Passage shown:
^^^^^^^^
This book caused a riff between his parents and himself for quite a few years because it also revealed a lot about his dysfunctional family, which is the very reason he needed to go back to his home country to find answers. You literally get the feel of the people and the culture of Vietnam in the 1990’s when he made his tour from Saigon to Hanoi, visiting the place he was born and lived, his family’s home in Saigon and his grandmother’s home in Phan Thiet, the prison where they were kept for a month by the Viet Congs, the refugee camp where he, his mom and siblings lived for 1-1/2 years while his father was in the harsh Viet Cong Prison Camp, and finally the birth place of his father in Hanoi. But, it was all gone. There was nothing left...out with the old and in with the new.

What he did find was extreme poverty, and beggars and swindlers everywhere he turned. At times he even felt ashamed of the behavior of his people, but then realized that this kind of extreme poverty really is all about survival. But, it also seemed that the Vietnamese had also lost their compassion for humanity in their attempt to survive in a communist society. Even though Vietnam was liberated from Viet Cong in 1977, it still remained pretty much a communist country.
^^^^^^^^
Jobs:
• 1. According to the Vietnam passage, why did the book come between him and his parents for years?
• 2. From the Vietnam passage, reproduce the text starting with "This book caused" and going on through "with the new.".

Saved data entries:
^^^^^^^^
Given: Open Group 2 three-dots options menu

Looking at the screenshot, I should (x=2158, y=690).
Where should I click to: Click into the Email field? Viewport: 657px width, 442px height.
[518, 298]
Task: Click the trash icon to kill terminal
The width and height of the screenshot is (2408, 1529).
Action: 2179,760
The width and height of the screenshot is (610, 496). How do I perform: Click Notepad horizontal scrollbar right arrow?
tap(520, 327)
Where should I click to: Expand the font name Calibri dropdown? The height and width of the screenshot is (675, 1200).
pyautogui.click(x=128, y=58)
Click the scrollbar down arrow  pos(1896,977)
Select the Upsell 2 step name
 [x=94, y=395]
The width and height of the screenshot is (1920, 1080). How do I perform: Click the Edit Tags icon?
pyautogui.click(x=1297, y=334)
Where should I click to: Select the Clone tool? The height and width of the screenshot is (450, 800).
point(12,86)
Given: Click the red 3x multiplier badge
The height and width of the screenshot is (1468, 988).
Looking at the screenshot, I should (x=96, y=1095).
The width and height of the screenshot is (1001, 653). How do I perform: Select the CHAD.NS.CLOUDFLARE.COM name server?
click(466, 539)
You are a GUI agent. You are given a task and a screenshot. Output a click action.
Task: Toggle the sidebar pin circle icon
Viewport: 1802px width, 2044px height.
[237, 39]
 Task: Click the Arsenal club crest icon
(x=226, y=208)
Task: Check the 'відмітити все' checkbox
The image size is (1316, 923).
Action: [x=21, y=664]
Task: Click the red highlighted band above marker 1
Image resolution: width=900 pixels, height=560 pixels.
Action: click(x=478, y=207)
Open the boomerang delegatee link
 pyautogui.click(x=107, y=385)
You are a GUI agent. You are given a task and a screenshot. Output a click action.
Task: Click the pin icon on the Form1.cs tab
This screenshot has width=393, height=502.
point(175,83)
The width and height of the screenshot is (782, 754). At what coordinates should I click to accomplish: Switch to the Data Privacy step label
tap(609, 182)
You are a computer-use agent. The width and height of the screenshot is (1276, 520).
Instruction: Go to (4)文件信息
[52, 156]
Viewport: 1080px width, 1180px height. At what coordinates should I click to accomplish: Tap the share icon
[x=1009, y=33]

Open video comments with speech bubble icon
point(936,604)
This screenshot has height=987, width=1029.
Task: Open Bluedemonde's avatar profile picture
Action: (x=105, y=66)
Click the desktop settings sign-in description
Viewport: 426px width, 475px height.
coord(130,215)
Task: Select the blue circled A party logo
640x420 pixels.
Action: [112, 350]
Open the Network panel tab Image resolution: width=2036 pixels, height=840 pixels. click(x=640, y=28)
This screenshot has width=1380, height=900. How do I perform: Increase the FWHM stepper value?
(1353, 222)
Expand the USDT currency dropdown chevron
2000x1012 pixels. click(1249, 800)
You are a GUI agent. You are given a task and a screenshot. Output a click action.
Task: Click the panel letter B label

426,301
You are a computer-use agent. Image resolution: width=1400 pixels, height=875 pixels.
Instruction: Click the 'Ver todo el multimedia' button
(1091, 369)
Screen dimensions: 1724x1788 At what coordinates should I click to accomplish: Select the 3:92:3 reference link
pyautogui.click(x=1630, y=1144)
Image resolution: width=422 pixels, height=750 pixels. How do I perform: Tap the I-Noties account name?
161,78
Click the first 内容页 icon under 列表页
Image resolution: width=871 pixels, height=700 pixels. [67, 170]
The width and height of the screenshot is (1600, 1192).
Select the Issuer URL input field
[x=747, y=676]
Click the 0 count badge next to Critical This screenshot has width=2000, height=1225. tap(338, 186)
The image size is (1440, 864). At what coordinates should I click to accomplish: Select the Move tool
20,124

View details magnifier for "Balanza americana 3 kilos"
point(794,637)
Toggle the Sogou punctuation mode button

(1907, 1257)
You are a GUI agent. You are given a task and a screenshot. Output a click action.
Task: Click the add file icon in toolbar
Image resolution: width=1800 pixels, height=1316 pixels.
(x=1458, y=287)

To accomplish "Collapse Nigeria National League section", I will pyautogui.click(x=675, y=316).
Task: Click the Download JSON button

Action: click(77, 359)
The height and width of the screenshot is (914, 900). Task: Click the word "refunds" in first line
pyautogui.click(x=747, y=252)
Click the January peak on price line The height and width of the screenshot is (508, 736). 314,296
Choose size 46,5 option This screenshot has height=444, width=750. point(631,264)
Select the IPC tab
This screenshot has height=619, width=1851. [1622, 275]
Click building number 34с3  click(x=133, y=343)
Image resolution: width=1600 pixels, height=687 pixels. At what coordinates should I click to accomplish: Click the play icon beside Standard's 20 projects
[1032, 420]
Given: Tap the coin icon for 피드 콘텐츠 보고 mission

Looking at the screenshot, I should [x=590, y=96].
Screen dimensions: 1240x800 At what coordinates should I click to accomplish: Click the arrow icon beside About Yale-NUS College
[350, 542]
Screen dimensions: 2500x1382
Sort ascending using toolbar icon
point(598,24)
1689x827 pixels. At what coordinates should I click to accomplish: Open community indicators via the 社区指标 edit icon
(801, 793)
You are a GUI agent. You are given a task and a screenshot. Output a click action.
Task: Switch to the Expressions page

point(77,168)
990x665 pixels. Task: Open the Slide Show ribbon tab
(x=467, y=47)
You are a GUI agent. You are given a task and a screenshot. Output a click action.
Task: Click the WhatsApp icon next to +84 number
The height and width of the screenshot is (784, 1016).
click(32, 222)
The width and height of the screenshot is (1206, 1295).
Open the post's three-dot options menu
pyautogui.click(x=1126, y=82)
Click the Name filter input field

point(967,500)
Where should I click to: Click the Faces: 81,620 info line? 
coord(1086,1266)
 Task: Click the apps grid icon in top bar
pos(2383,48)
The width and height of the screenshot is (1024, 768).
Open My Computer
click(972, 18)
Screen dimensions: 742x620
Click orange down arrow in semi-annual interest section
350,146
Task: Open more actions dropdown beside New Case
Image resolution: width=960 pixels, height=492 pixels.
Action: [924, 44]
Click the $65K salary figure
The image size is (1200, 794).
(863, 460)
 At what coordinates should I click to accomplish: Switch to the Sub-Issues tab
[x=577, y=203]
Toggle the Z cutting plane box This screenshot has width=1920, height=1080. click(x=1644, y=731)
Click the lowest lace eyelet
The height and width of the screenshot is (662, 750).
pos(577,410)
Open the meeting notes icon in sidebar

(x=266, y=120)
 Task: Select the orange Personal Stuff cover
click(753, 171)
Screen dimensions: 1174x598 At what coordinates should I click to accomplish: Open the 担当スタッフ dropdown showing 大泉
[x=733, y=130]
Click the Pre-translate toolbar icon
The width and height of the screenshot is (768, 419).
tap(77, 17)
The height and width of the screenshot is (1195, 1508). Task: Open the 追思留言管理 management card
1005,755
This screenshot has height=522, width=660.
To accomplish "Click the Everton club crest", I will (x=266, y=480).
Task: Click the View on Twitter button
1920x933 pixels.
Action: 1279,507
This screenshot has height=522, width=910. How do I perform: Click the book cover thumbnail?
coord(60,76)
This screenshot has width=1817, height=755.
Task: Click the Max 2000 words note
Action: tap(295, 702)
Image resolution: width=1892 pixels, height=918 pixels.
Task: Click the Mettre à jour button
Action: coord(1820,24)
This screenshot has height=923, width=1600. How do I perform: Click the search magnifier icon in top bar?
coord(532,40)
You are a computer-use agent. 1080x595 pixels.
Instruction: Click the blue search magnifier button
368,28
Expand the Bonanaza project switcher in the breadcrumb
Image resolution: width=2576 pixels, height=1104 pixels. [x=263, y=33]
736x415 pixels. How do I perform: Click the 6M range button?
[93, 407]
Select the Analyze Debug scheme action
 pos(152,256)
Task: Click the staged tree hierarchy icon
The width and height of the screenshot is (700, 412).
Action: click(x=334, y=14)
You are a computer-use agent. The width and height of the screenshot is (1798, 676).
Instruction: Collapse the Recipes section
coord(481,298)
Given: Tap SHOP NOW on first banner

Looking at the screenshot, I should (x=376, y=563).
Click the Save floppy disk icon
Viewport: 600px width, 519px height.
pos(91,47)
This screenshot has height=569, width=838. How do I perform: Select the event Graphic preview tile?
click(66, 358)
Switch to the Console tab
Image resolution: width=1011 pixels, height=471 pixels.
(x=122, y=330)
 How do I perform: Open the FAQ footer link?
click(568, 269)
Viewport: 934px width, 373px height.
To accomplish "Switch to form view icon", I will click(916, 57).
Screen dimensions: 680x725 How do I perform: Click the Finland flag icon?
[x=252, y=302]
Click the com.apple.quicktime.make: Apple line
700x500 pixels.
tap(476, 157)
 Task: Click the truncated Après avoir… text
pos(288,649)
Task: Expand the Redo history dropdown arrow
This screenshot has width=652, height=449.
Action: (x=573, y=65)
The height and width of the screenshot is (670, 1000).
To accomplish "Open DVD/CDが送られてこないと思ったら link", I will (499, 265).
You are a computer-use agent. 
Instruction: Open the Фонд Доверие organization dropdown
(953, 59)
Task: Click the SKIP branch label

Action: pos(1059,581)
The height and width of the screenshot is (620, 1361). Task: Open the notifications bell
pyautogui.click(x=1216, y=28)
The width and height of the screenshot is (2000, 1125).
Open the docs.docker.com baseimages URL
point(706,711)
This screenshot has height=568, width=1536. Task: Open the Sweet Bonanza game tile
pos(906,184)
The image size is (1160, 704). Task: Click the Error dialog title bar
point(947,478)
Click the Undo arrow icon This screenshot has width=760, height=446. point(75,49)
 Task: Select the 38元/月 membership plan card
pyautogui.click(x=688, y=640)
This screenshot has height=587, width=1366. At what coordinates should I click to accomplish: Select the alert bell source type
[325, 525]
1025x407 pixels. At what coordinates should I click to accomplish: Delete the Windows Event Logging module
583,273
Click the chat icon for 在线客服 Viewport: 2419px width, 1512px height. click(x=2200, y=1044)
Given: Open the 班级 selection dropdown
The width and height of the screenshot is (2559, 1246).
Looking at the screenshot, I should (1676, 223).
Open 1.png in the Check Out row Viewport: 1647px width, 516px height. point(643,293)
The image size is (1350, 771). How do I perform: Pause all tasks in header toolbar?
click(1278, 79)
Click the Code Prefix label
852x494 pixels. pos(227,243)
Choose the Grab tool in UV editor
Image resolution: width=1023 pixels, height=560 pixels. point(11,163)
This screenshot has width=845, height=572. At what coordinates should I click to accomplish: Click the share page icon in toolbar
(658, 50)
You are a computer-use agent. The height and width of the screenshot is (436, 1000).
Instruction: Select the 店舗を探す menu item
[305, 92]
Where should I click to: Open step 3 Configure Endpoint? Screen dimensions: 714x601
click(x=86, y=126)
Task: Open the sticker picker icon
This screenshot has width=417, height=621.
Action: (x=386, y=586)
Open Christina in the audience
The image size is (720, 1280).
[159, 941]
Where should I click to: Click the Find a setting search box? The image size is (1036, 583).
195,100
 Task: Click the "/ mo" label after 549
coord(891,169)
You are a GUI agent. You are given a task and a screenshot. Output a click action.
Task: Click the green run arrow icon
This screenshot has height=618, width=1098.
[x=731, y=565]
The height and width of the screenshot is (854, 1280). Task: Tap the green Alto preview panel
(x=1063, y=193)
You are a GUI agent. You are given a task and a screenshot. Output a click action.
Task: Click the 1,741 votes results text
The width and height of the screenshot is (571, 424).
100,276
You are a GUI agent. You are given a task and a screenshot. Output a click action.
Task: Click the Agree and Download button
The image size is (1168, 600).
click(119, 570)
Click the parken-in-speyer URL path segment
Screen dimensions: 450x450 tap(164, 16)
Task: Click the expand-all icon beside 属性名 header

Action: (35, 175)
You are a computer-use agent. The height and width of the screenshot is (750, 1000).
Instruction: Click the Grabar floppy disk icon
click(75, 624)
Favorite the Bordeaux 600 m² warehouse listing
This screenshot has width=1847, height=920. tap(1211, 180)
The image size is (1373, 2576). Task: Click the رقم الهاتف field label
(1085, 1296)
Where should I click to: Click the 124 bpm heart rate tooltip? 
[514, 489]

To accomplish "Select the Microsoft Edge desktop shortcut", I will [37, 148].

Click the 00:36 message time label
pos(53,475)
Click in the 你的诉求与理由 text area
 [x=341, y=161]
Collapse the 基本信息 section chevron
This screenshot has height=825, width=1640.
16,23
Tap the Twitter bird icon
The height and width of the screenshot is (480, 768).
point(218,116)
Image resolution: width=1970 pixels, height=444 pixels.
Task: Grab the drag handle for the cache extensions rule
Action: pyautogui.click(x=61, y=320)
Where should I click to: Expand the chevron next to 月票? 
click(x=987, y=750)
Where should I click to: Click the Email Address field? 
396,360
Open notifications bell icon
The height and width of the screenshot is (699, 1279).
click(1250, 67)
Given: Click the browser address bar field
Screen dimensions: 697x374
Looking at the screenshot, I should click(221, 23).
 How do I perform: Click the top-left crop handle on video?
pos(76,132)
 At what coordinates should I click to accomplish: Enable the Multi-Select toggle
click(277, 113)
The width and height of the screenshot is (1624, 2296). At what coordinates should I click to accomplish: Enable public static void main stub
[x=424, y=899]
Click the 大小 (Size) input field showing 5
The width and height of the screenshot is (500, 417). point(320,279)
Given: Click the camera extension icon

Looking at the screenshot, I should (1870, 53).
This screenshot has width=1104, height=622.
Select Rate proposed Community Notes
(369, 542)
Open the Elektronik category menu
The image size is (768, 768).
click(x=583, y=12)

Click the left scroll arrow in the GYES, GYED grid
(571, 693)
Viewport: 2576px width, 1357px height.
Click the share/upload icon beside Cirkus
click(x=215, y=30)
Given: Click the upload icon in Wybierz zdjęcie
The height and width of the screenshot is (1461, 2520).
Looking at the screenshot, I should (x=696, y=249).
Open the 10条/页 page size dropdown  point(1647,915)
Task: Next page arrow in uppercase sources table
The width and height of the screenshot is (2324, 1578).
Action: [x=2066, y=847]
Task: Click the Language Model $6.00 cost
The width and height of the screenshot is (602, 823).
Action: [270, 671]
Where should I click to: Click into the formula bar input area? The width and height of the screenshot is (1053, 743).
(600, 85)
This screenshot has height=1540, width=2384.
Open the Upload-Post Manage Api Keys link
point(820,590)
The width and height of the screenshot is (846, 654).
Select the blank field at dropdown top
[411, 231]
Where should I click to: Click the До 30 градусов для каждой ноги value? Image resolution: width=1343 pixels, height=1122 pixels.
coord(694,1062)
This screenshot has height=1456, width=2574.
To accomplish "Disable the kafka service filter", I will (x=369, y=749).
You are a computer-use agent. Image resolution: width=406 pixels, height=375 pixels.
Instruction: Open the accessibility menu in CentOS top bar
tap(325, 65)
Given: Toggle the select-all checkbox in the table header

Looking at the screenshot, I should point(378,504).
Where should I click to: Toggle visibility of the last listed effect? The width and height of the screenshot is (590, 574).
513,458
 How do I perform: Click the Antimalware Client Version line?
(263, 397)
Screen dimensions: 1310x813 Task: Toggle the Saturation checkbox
^^^^^^^^
Task results:
• 1. The book revealed a lot about his dysfunctional family, and that is why it strained his relationship with his parents for quite a few years.

• 2.
This book caused a riff between his parents and himself for quite a few years because it also revealed a lot about his dysfunctional family, which is the very reason he needed to go back to his home country to find answers. You literally get the feel of the people and the culture of Vietnam in the 1990’s when he made his tour from Saigon to Hanoi, visiting the place he was born and lived, his family’s home in Saigon and his grandmother’s home in Phan Thiet, the prison where they were kept for a month by the Viet Congs, the refugee camp where he, his mom and siblings lived for 1-1/2 years while his father was in the harsh Viet Cong Prison Camp, and finally the birth place of his father in Hanoi. But, it was all gone. There was nothing left...out with the old and in with the new.